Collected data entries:
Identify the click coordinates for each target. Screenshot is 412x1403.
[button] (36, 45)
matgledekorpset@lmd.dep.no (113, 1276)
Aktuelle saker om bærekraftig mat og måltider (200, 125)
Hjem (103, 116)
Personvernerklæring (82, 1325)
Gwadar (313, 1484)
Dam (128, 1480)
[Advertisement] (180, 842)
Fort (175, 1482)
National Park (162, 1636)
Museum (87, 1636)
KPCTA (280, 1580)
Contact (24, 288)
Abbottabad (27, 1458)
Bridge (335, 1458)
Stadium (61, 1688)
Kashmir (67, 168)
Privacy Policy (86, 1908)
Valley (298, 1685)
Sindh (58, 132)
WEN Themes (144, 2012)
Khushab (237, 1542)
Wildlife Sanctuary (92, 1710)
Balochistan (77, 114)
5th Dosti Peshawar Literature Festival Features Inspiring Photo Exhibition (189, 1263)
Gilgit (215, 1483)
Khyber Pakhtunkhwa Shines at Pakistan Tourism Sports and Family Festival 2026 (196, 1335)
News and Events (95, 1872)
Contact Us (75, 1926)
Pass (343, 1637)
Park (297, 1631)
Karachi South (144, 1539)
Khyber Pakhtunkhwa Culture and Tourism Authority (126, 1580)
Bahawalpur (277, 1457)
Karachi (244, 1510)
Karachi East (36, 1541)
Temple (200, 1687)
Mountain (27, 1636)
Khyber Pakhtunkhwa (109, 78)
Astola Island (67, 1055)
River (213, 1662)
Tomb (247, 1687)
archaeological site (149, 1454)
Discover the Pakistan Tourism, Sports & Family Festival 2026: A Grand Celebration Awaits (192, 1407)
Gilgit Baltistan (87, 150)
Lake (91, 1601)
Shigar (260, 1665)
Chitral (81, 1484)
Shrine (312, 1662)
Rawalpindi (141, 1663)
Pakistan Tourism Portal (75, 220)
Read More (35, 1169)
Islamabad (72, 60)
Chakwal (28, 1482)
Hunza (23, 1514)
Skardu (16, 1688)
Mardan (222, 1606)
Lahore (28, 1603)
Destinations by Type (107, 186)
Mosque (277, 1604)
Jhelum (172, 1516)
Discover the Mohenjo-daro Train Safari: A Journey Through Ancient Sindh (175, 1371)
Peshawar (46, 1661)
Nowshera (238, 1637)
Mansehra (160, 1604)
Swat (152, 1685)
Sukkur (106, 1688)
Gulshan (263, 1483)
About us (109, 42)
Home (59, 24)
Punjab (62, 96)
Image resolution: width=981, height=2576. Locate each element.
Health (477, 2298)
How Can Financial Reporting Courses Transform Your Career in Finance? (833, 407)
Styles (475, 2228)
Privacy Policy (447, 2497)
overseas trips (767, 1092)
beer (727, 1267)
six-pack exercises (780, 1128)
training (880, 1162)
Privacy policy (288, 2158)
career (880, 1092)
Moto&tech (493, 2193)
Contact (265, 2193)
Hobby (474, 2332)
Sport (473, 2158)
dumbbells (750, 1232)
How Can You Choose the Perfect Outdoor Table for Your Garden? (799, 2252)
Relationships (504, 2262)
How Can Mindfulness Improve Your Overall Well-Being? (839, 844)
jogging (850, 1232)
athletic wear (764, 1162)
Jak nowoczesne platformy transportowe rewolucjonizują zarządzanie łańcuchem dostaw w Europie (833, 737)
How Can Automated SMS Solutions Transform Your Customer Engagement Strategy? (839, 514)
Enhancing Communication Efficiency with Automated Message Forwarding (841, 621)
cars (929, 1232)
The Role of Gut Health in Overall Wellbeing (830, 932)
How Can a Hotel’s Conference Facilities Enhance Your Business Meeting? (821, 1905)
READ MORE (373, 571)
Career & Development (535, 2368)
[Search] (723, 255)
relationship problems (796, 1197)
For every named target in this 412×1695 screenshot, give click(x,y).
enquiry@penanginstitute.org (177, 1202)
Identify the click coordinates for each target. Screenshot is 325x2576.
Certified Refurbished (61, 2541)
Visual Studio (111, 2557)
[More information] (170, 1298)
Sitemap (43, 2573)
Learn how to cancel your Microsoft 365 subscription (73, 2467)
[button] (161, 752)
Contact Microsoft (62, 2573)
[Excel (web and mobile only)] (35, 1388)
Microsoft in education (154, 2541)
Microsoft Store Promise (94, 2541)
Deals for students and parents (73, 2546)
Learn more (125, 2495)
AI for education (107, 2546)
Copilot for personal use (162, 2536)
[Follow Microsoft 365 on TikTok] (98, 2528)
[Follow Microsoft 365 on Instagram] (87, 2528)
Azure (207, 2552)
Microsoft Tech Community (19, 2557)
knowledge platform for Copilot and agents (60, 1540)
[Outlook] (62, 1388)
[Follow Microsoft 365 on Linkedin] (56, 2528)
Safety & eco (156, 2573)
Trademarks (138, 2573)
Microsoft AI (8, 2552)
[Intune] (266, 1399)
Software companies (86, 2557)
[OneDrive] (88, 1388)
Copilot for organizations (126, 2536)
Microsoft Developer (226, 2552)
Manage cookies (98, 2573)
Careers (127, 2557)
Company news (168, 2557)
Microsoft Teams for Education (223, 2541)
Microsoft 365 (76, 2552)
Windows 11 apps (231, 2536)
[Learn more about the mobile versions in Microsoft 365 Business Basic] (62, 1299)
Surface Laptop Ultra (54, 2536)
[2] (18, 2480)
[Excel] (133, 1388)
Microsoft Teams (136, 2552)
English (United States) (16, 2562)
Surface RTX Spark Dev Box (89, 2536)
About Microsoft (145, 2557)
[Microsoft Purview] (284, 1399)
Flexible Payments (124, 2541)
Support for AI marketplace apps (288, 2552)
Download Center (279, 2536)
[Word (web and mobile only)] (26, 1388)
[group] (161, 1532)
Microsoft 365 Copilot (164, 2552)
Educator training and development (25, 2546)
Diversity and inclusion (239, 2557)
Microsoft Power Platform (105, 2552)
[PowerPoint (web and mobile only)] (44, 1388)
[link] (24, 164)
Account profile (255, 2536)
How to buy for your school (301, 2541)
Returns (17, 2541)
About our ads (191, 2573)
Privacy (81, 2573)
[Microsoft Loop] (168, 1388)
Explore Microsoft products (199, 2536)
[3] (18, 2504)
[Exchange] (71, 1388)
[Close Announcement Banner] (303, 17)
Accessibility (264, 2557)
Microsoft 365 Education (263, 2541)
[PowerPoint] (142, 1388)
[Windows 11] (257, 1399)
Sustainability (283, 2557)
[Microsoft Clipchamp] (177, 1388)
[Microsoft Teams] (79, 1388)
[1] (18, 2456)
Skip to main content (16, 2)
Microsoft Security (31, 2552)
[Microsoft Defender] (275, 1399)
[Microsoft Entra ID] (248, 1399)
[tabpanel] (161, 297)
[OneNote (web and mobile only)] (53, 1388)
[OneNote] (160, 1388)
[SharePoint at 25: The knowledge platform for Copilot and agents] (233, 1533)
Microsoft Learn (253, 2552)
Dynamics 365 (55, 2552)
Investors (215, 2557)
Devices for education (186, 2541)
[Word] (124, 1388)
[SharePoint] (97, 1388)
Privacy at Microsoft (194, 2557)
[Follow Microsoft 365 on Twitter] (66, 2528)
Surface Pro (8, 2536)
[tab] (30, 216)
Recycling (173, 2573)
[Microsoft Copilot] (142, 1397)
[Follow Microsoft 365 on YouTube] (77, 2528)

▸ What is required
Your answer should consist only of the lines above between the line holding "Deals for students and parents (73, 2546)" and the line holding "Microsoft 365 (76, 2552)", inclusive, each transcribed exactly.

▸ Problem solution
Deals for students and parents (73, 2546)
Learn more (125, 2495)
AI for education (107, 2546)
Copilot for personal use (162, 2536)
[Follow Microsoft 365 on TikTok] (98, 2528)
[Follow Microsoft 365 on Instagram] (87, 2528)
Azure (207, 2552)
Microsoft Tech Community (19, 2557)
knowledge platform for Copilot and agents (60, 1540)
[Outlook] (62, 1388)
[Follow Microsoft 365 on Linkedin] (56, 2528)
Safety & eco (156, 2573)
Trademarks (138, 2573)
Microsoft AI (8, 2552)
[Intune] (266, 1399)
Software companies (86, 2557)
[OneDrive] (88, 1388)
Copilot for organizations (126, 2536)
Microsoft Developer (226, 2552)
Manage cookies (98, 2573)
Careers (127, 2557)
Company news (168, 2557)
Microsoft Teams for Education (223, 2541)
Microsoft 365 (76, 2552)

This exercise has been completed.